#### PROVIDED INFORMATION:
-*-

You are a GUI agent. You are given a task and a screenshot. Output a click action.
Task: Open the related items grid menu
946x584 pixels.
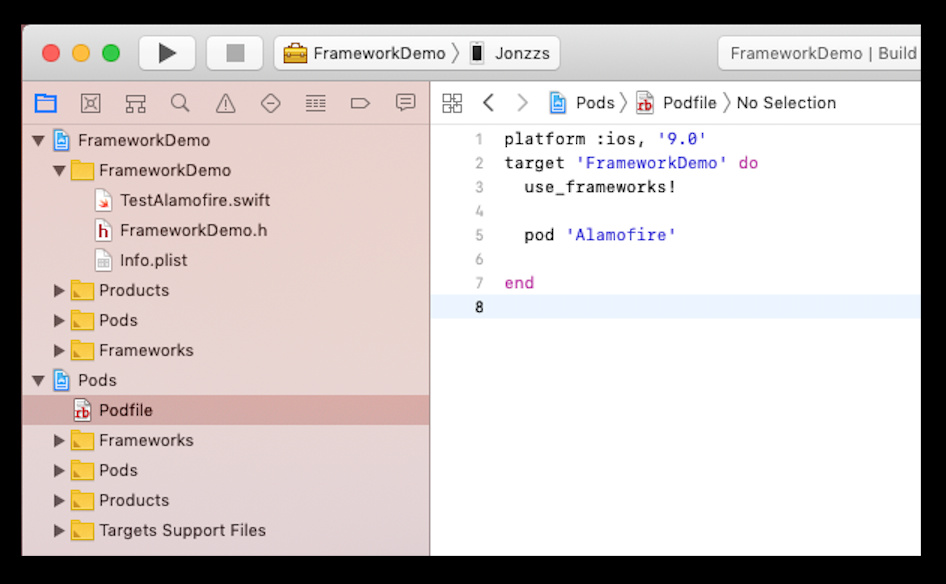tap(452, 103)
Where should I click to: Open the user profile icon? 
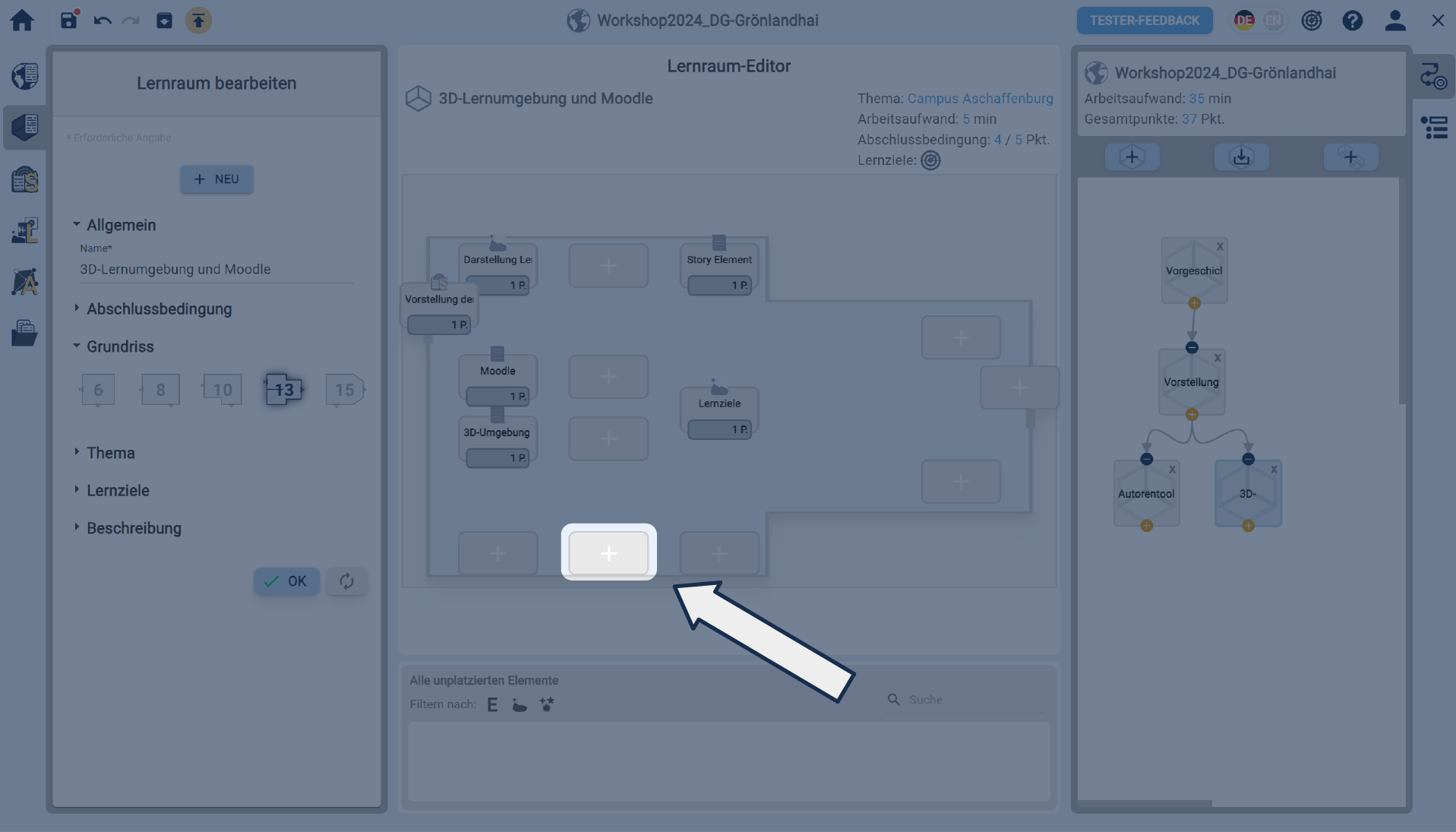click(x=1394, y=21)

-*-

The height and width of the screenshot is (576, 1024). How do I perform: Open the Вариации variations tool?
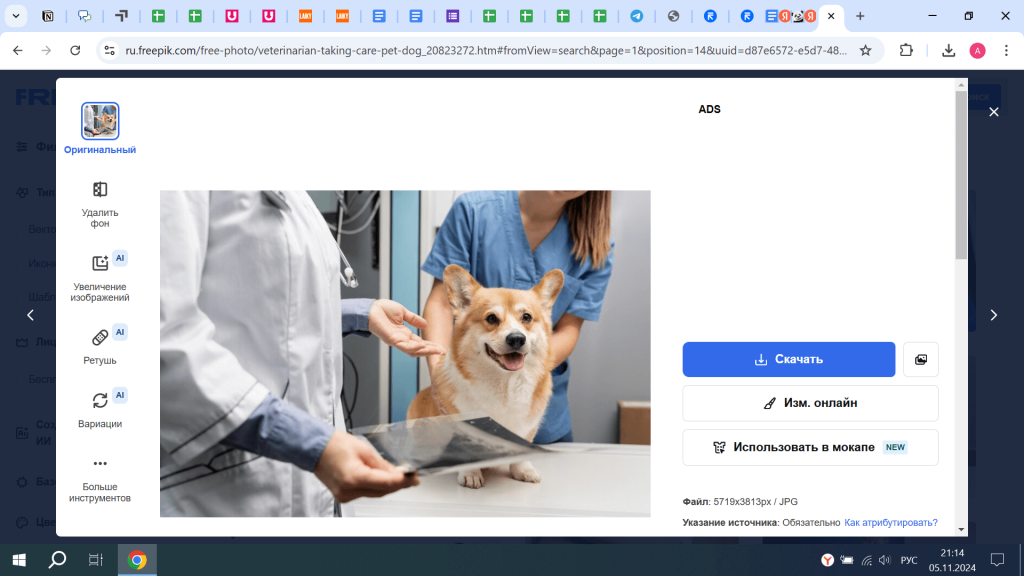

-*-

A single number is the whole answer: the tally of lines in the entries that hold "screenshot".

2